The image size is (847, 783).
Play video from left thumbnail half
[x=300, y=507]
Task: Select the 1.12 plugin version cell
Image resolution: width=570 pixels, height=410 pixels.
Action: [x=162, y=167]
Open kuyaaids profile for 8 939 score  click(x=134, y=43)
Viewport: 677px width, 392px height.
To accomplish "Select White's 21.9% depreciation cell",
--
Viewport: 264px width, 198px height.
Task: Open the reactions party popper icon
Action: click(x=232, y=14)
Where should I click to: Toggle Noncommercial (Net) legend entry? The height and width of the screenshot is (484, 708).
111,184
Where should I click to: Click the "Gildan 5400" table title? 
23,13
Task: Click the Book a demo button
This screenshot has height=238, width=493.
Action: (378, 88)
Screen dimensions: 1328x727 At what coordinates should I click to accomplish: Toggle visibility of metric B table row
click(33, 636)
---
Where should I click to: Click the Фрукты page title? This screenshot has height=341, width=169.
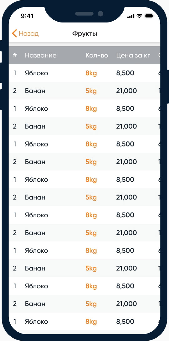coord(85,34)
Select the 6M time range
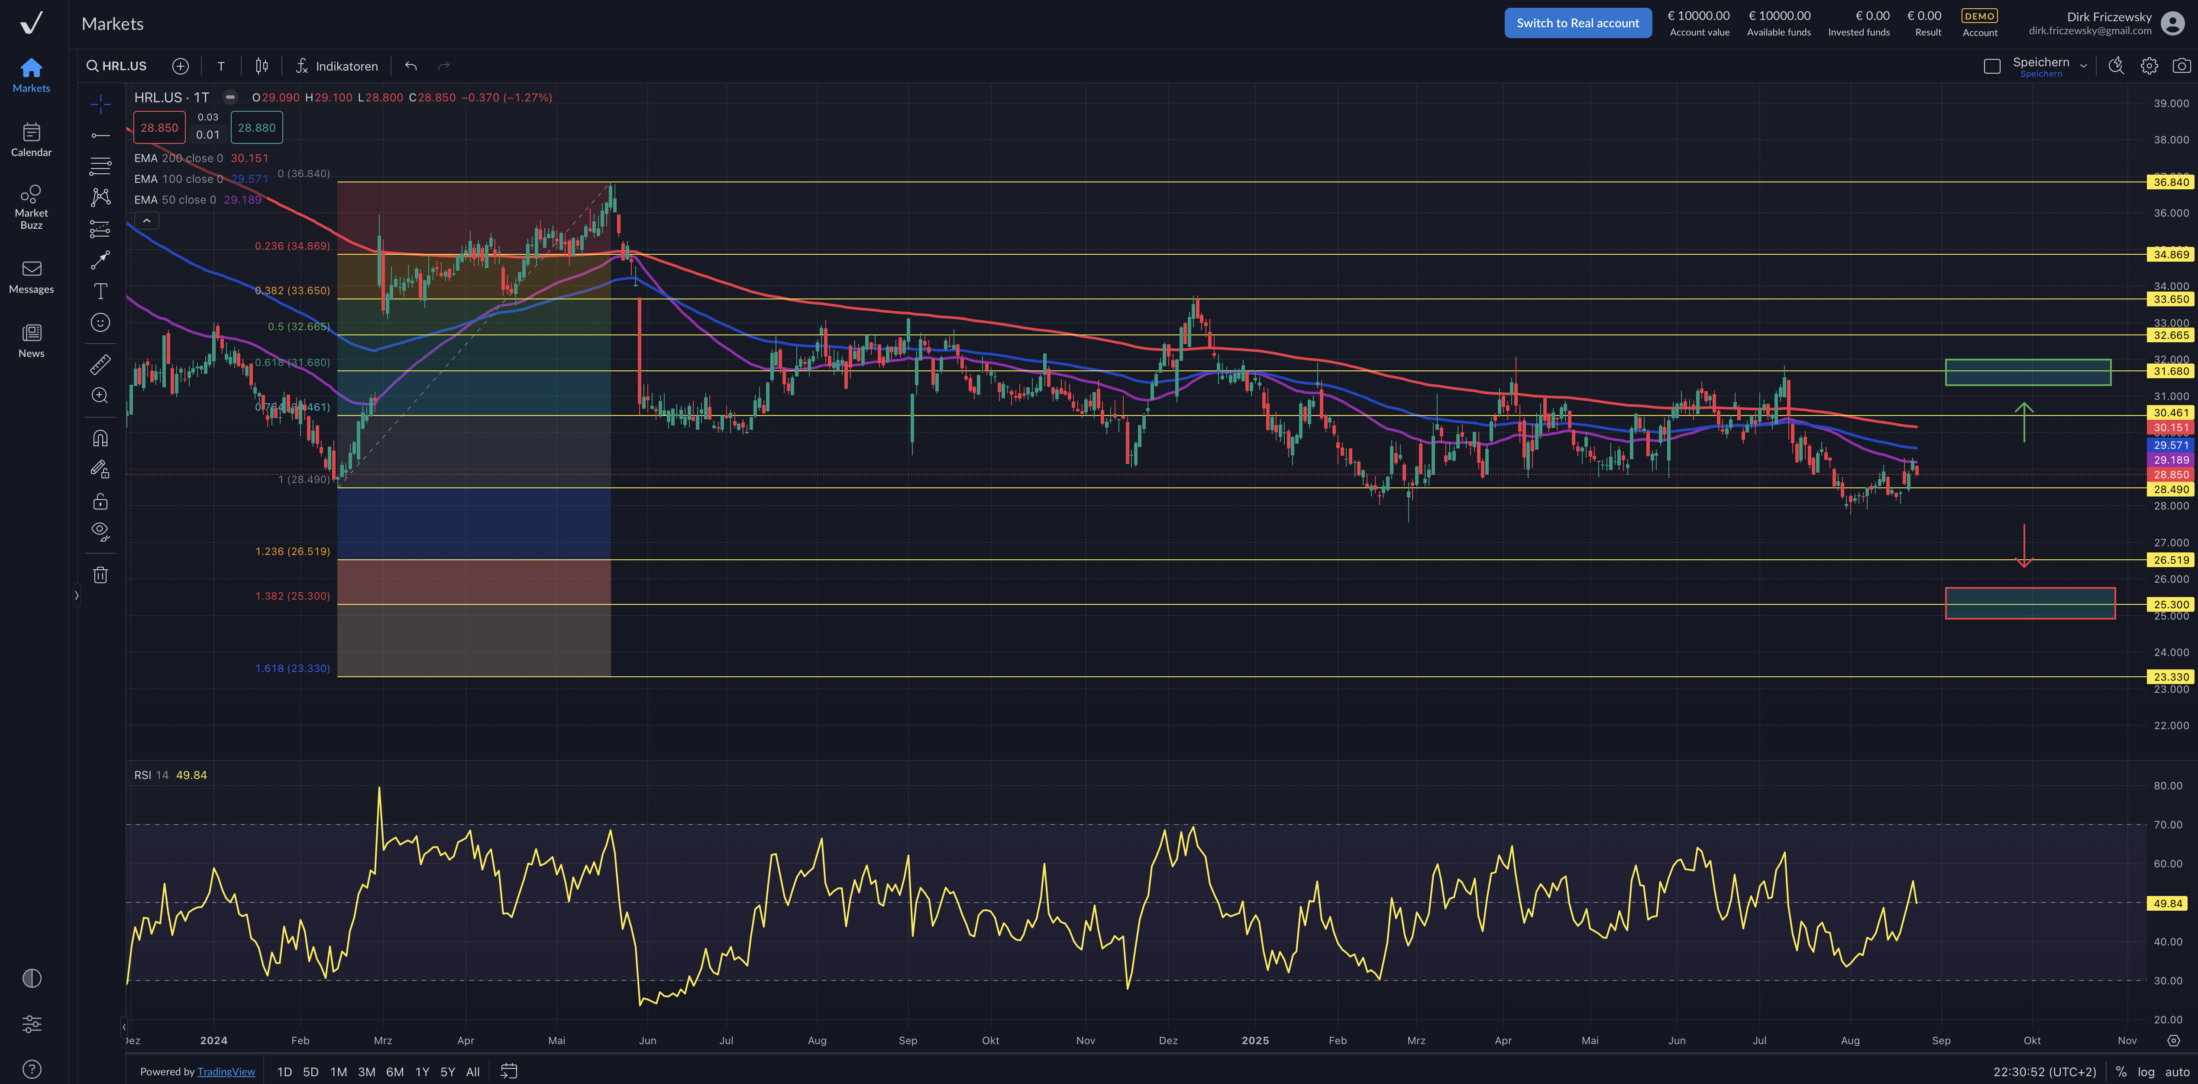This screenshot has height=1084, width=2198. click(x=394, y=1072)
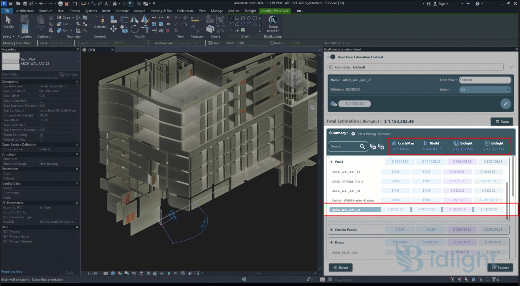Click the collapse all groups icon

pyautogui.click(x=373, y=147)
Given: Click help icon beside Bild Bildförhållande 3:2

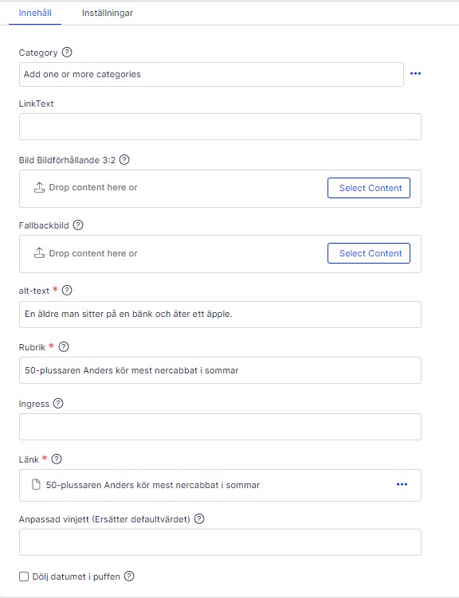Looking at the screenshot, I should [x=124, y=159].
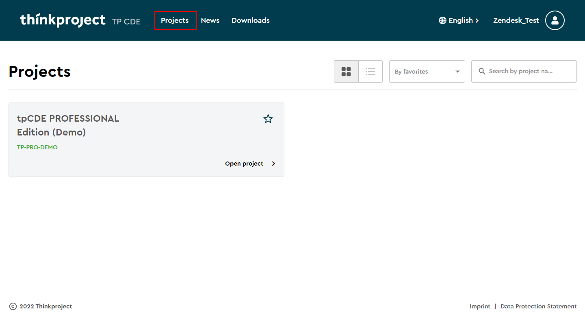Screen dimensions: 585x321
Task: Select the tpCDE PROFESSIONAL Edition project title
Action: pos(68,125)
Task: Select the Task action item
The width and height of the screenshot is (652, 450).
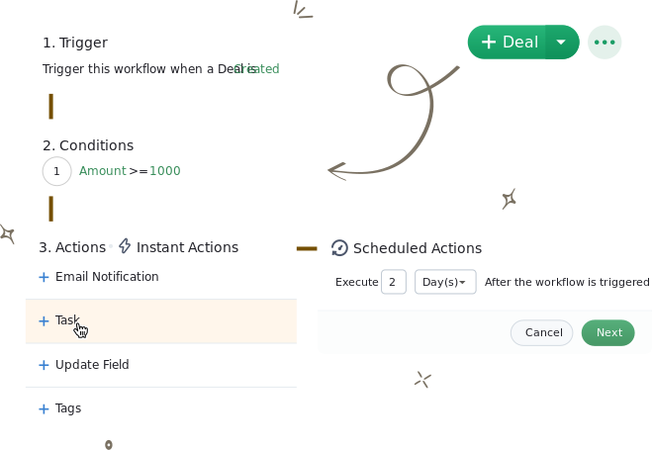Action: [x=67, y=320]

### SET PROBLEM
Repeat the material word for word, starting at the line that contains "Screen dimensions: 1328x727" and ending at the line that contains "click(33, 636)", with both of those lines included.

### OUTPUT
Screen dimensions: 1328x727 At what coordinates should I click to accomplish: Toggle visibility of metric B table row
click(33, 636)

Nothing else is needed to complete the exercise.